Help! I Have No Time for Healthy Habits

In a typical health coaching session, the coach and client are looking to identify the path forward to life-giving, sustainable new habits and routines that almost effortlessly guide us to the goal of what is known as 'my best self.' A frequent obstacle is a feeling of a lack of time to fit it all in.

Finding the time to go to the gym, the time to prepare a healthy meal, time to sleep, to meditate, to breathe deeply, to see an old friend for lunch. If you have found yourself reading blogs, magazines and websites full of 'tips and tricks' to get all you want out of your life (in the same 24 hours that we all have), you will know that there is a lot of helpful material out there.

This article will focus on 5 helpful examples of where you can look to improve your mindset, be inspired to find the right solution for you. Since most of us know what we 'should' do, and already have a bit of information and former experiences to build upon, let's look at some ways to propel you forward.

Did you know that most of us can rely on only a relatively little amount of self discipline? Studies show that our self discipline is easily used up and that it is not a good predictor of success in habit change. Our 'supply' of self discipline is not going to get larger as we go on, it is shown to stay at fairly constant levels throughout a lifetime. How can we manage? The shift of focus is on to routines and rituals. Brushing your teeth every day probably does not take a lot of self discipline, it is part of your morning routine. Playing tennis every day is a routine, resisting a tempting plate of cookies is self-discipline. Where can you fit a new routine or ritual in your life, even if it is a small new one?
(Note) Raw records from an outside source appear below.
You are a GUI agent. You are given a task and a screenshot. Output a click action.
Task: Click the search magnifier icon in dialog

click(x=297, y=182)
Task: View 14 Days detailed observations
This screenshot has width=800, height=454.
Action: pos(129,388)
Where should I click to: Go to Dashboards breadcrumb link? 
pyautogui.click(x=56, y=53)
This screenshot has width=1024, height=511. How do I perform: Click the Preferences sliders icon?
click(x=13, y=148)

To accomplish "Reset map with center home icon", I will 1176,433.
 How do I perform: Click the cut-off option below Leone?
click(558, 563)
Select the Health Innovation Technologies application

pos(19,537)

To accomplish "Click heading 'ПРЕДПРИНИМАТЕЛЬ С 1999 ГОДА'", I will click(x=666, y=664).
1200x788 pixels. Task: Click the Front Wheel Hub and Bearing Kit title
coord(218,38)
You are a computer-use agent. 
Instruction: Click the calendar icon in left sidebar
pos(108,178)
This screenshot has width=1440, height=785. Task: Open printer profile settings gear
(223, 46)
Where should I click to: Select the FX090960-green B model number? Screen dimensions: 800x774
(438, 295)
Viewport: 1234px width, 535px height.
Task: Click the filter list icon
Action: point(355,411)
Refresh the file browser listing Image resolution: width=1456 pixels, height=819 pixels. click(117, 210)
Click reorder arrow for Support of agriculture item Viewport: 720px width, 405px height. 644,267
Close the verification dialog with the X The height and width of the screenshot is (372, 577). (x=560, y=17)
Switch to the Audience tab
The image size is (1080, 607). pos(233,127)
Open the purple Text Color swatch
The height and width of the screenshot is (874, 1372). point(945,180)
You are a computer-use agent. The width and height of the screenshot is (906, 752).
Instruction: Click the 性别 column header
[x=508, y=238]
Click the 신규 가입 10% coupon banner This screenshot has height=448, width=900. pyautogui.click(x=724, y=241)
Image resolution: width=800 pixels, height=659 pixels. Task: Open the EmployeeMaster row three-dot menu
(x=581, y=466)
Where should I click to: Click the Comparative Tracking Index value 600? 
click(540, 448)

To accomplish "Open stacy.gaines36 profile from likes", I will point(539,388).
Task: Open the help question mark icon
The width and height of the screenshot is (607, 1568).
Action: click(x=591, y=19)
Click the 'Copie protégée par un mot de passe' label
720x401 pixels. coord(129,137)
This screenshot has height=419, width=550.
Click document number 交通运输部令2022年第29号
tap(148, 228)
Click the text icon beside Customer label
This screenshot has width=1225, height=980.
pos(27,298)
Look around. Every time you see a person jogging by the side of the road, or biking on weekends, or taking the children to the public swimming pool, take a moment to remind yourself that this person probably had to make the time available to do these things and is reaping the benefits of his/her efforts. Whenever I go to they gym, I check the changing room to see the type of clothing that is hanging there. How much of the clothing there is represented by an office worker? Lots! These individuals also took time at lunch or early morning to get a workout. Think to yourself 'I can, too!'

Use your life experience to know that you have, in the past, made room for physical fitness and did not question it or lament the efforts. Rehab after a ski accident might come to mind. When my daughter was diagnosed with a concerning spinal condition, I went to the pool every single day, of course! A more lighthearted example might be when you had a new crush and 'suddenly' found time to workout to enhance your physical attractiveness to this person. Think to examples when exercise was effortless due to a powerful motivator.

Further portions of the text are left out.